Pharmacovigilance systems are used across the life sciences industry to identify, assess and report medicine safety issues once products are in clinical development and on the market. The area has become a growing target for artificial intelligence tools as companies look to reduce manual workloads and improve consistency.

RxLogix said PVOne.AI is built to work across case intake, literature surveillance, aggregate reporting, data analysis, risk management and safety review processes.

Raj More, chief architect and chief executive officer of RxLogix, said: “Artificial intelligence at RxLogix is not new. Our clients are already benefiting from AI capabilities operating in production today.”

He added: “PVOne.AI moves beyond task-level intelligence toward agentic orchestration across pharmacovigilance. This enables safety organizations to unlock significantly greater efficiency, sharper prioritization and signal detection, and stronger operational intelligence.”

The company said the platform uses domain-trained models, workflow automation, contextual reasoning and human review controls to support regulated environments.

RxLogix claimed the technology can reduce manual effort in case management operations by up to 80%, increase reviewer productivity by up to 75% and deliver up to 50% touchless workflows. It also said the system could reduce false positives in signal detection by up to 50%.

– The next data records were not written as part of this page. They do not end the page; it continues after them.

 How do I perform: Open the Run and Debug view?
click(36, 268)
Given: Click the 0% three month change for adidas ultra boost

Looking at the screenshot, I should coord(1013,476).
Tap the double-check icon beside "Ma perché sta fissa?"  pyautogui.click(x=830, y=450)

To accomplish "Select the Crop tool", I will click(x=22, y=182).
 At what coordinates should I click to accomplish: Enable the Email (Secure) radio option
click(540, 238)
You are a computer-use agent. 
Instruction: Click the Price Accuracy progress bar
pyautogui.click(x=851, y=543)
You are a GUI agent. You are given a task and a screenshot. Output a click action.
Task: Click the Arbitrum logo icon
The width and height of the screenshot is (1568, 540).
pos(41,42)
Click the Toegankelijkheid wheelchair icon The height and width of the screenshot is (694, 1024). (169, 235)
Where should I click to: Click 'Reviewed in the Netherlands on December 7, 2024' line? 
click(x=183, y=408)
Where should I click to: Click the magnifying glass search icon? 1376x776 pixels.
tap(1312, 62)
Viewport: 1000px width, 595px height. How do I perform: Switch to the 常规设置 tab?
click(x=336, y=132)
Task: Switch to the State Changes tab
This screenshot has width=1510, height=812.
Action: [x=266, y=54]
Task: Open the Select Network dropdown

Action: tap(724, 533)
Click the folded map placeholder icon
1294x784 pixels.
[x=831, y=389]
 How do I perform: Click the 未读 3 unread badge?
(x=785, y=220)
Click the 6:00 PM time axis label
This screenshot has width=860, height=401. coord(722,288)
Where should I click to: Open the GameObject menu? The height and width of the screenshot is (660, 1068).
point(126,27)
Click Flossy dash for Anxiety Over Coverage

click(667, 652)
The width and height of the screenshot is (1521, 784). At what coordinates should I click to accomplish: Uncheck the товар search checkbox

Those figures were released by the company and no external validation data were included in the announcement.

The company said the new platform is designed to integrate with its wider product suite covering case management, reporting, analytics and safety applications.

AI use in pharmacovigilance has accelerated as drug developers and service providers look to manage growing volumes of post-market safety data while meeting FDA and global regulatory reporting requirements. Automation is increasingly being used for triage, coding, literature screening and signal prioritisation, although human oversight remains central to compliance.

The launch highlights continued investment in specialised AI systems built for regulated pharmaceutical workflows rather than general-purpose enterprise tools.